Serena Williams says she will retire from tennis: live updates

Serena Williams, a 23-time Grand Slam champion and cultural touchstone since winning her first US Open in 1999, said in a magazine article posted online Tuesday that she plans to retire from the sport after playing again in the tournament, which starts later. this month.

Williams, who long ago both changed and transcended tennis and became a fashion, entertainment and business beacon, changing the way people inside and outside the sport perceive female athletes, said in a cover story for Vogue that she “never liked the word retirement” and prefers the word “evolution” to describe her next steps. “I’m evolving away from tennis, towards other things that are important to me”, including working with his venture capital firm and grow his family.

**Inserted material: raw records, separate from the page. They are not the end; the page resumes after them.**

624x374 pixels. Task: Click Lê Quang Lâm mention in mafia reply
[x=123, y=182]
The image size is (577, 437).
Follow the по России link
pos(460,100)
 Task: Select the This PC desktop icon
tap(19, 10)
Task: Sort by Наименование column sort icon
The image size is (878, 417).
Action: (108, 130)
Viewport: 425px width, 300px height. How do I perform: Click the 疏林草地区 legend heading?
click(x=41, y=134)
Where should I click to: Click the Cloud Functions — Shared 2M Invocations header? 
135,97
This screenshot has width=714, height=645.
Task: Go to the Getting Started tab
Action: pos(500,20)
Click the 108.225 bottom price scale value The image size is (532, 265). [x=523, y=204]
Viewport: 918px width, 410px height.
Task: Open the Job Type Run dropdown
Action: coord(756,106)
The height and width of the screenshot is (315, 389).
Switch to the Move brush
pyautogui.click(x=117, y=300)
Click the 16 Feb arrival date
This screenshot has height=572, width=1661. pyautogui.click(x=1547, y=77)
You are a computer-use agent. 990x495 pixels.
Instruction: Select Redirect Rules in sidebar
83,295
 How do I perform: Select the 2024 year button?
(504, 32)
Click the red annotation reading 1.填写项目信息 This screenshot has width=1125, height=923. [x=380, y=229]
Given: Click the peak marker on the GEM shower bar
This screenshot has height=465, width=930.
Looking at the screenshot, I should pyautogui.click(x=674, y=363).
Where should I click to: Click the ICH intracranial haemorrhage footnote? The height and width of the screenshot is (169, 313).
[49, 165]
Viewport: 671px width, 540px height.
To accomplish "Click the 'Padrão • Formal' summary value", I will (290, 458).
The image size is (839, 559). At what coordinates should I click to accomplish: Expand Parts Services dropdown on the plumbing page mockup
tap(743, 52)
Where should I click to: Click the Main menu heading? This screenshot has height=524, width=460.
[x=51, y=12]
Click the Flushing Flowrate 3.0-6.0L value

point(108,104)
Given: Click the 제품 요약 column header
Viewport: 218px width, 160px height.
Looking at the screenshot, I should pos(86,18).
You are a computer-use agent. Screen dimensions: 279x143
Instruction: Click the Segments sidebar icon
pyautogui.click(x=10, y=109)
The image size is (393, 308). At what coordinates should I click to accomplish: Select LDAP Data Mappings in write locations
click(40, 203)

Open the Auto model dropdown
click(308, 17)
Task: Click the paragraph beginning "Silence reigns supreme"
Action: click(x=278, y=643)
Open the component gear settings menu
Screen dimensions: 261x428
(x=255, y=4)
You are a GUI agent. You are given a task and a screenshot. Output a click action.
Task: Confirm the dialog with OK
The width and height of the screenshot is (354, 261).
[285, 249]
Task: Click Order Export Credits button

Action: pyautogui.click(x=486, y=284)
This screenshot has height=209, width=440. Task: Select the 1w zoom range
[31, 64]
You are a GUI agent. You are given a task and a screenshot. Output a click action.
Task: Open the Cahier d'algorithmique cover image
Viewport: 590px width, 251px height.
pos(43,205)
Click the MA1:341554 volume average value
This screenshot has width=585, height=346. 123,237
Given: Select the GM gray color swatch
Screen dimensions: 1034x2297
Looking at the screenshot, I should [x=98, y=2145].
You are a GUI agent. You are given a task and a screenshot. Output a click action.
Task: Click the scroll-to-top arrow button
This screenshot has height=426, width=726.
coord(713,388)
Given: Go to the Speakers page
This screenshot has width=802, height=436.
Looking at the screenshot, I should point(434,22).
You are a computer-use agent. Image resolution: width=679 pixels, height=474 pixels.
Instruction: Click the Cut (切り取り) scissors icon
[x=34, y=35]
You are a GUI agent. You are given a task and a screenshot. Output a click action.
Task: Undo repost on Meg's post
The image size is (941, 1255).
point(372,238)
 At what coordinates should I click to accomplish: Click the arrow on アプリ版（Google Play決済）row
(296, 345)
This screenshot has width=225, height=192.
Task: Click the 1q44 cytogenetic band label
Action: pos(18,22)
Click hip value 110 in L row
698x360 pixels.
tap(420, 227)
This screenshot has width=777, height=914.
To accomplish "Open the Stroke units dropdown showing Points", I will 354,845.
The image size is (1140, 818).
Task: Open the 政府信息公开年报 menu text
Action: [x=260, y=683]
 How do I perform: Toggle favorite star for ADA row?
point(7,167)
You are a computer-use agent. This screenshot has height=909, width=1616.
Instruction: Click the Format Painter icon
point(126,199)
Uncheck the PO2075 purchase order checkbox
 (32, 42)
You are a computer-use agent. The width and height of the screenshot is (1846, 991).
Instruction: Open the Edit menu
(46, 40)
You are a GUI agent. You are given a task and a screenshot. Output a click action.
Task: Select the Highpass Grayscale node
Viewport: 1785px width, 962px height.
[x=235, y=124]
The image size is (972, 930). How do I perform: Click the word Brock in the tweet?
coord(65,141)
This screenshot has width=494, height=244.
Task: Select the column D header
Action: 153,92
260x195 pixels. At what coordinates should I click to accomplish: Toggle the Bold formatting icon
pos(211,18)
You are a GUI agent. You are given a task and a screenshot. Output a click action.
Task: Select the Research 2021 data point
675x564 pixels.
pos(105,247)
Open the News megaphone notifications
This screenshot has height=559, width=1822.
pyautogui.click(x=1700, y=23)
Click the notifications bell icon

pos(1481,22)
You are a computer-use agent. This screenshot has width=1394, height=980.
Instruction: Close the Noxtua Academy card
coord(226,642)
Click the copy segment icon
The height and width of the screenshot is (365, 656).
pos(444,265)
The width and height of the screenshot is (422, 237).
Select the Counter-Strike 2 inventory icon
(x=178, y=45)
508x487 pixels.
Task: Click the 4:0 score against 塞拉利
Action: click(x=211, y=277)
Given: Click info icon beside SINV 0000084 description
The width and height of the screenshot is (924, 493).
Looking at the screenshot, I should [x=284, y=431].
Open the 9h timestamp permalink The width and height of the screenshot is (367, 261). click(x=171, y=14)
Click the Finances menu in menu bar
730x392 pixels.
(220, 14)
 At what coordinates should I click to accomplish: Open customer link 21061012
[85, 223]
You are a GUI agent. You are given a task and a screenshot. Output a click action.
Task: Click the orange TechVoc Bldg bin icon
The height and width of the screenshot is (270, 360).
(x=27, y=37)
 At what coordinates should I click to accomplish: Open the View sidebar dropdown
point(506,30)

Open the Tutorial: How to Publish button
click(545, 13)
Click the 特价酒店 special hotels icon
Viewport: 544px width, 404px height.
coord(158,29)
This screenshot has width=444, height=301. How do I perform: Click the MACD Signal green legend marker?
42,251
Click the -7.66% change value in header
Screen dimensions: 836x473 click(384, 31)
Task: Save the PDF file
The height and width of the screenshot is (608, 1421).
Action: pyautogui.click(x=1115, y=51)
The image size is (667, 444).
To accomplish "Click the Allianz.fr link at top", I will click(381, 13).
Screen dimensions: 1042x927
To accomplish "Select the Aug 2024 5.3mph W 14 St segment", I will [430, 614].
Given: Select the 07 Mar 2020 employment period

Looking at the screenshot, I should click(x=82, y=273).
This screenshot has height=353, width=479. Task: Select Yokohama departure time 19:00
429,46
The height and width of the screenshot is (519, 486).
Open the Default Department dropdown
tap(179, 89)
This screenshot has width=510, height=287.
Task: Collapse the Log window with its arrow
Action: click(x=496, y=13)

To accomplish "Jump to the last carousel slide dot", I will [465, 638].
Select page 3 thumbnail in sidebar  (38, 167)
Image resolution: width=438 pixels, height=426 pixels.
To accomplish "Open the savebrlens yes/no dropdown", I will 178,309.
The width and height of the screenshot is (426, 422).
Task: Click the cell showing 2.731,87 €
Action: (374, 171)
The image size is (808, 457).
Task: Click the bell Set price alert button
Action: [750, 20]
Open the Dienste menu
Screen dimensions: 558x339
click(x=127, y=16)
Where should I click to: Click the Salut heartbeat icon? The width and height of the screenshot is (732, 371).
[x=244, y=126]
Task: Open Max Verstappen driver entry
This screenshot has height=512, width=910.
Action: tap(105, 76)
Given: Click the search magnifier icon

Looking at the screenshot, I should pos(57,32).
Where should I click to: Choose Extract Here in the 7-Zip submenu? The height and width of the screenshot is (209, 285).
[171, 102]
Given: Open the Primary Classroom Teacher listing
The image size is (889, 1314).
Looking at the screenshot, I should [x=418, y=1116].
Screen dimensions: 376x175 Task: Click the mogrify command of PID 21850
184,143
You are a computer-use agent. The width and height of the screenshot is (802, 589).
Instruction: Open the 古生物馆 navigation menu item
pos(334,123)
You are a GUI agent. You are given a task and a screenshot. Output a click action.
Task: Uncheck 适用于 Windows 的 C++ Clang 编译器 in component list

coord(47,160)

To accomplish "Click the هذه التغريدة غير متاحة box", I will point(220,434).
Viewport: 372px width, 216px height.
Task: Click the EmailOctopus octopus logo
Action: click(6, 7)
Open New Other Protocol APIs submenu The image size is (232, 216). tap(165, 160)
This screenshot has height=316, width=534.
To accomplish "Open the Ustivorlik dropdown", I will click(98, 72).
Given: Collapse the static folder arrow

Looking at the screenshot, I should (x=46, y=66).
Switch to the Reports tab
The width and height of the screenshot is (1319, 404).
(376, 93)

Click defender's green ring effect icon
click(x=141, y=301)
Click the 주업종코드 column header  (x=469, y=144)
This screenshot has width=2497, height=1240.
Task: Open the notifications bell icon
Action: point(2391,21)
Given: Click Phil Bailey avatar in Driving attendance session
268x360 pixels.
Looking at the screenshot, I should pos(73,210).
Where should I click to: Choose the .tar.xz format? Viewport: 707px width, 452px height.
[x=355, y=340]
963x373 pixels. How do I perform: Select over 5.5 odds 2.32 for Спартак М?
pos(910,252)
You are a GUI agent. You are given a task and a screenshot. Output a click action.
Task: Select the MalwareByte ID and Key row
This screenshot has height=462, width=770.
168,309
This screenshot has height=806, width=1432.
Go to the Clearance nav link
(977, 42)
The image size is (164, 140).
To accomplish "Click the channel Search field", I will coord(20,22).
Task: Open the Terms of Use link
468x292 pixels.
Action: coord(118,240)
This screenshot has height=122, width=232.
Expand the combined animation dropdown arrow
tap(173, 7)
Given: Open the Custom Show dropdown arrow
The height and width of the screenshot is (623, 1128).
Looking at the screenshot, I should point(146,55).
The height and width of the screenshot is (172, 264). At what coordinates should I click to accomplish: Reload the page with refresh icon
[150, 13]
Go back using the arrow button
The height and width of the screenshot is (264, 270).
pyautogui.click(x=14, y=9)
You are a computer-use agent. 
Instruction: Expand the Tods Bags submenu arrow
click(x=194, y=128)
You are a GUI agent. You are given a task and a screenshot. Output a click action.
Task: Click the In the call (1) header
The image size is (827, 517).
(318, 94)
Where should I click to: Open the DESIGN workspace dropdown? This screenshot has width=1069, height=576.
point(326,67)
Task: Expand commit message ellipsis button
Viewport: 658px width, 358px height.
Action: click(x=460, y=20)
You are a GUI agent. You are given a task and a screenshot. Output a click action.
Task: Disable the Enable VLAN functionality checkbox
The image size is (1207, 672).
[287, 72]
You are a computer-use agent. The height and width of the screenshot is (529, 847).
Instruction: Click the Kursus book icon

She didn’t say when she might stop acting, but hinted on Instagram that the US Open could be her last tournament while leaving the door very slightly open to continue or return, as players who walk away from the game often do. “The countdown has begun,” she said. said, adding, “I’m going to savor these next few weeks.”

Williams is competing in US Open tune-up tournaments this week in Toronto and next week in Cincinnati.

Leaving the stage at this year’s US Open would be a fitting end to Williams’ storied career. She won his first Grand Slam title therein 1999, when she was just 17, or 23 years ago, a number that matches her Grand Slam singles career.

“It feels like the right exclamation point, the right ending,” said Pam Shriver, a former tennis player and commentator who was one of the great doubles champions of the 1980s. it’s a conclusion that feels much better than last year at Wimbledon.”

At Wimbledon in 2021, Williams was forced to withdraw from her first-round match after just 34 minutes when she slipped and tore her hamstrings.

The injury kept her away for almost a year. In fact, Shriver and others thought it highly likely that Williams would never officially retire, but rather drift into the existence she assumed for nearly a year following her tearful exit from Wimbledon.

This spring, however, Williams said she wanted to play competitively again. In Vogue’s story, she said Tiger Woods convinced her to commit to training hard for two weeks and see what happens. She didn’t immediately take his advice but eventually started knocking and signed up to compete in doubles at a tune-up event at Wimbledon.

At Wimbledon in June, she played a spirited but inconsistent three-hour first-round match, but lost to Harmony Tan of France7-5, 1-6, 7-6 (7), during which she showed flashes of the power and touch that had once made her almost unbeatable.

Williams said that she and her husband, Alexis Ohanianplanned to have another child.

“Over the past year, Alexis and I have been trying to have another child, and we recently received information from my doctor that reassured me and made me feel that whenever we are ready, we we can expand our family. I absolutely don’t want to be pregnant again as an athlete. I have to be two feet in tennis or two feet.

Williams’ last Grand Slam victory came while she was pregnant at the Australian Open in 2017.

“Unfortunately I wasn’t ready to win Wimbledon this year,” Williams said. “And I don’t know if I’ll be ready to win New York. But I will try. And the preparatory tournaments will be fun.

Williams won nearly $100 million in prize money.

For now Williams is second to Margaret Court of Australia on the Grand Slam singles championships, a record she had several chances to equal and then surpass in 2018 and 2019 when she lost four Grand Slam finals without winning a set. However, few tennis players believe that a shortcoming should in any way tarnish the legacy Williams leaves as the greatest tennis player, one of the greatest players and one of the greatest athletes of all. sports.

Beyond all the championships – she won 73 singles titles, 23 doubles, two mixed doubles and played on four Olympic teams, winning four gold medals – this is perhaps her greatest legacy.

With her unique blend of power, strength, speed, touch and the tennis intelligence that produced her dominance, Williams overshadowed any distinction between great male and female tennis players and athletes like no woman ever could. had done it before. It wasn’t accidental, Williams would sometimes interrupt reporters at press conferences if they identified her as one of the greatest female tennis players.

“Tennis player”, she said.

“Tennis player,” the reporters said, then continued with the question.

His professional colleagues barely resisted. Rafael Nadal, Roger Federer and Novak Djokovic, the great men’s tennis players of the 21st century – and the greatest the game has ever produced – have spoken of Williams as one of them.

Last year at the US Open, as pressure mounted on Djokovic to win one last championship to complete a rare calendar-year Grand Slam, he explained that only Williams could understand what he was going through.

Williams came to the US Open in 2015 having won the first three Grand Slam singles titles of the year, but lost to Roberta Vinci, unranked of Italy in the semi-final in three sets after winning the first. A title at this US Open would have given her a fifth consecutive Grand Slam singles championship, as she had already won four consecutive Grand Slam singles titles for the second time. This feat became known as the “Serena Slam”.

Correction:

August 9, 2022

An earlier version of this article incorrectly stated Serena Williams’ age when she won the US Open in 1999. She was 17, not 18.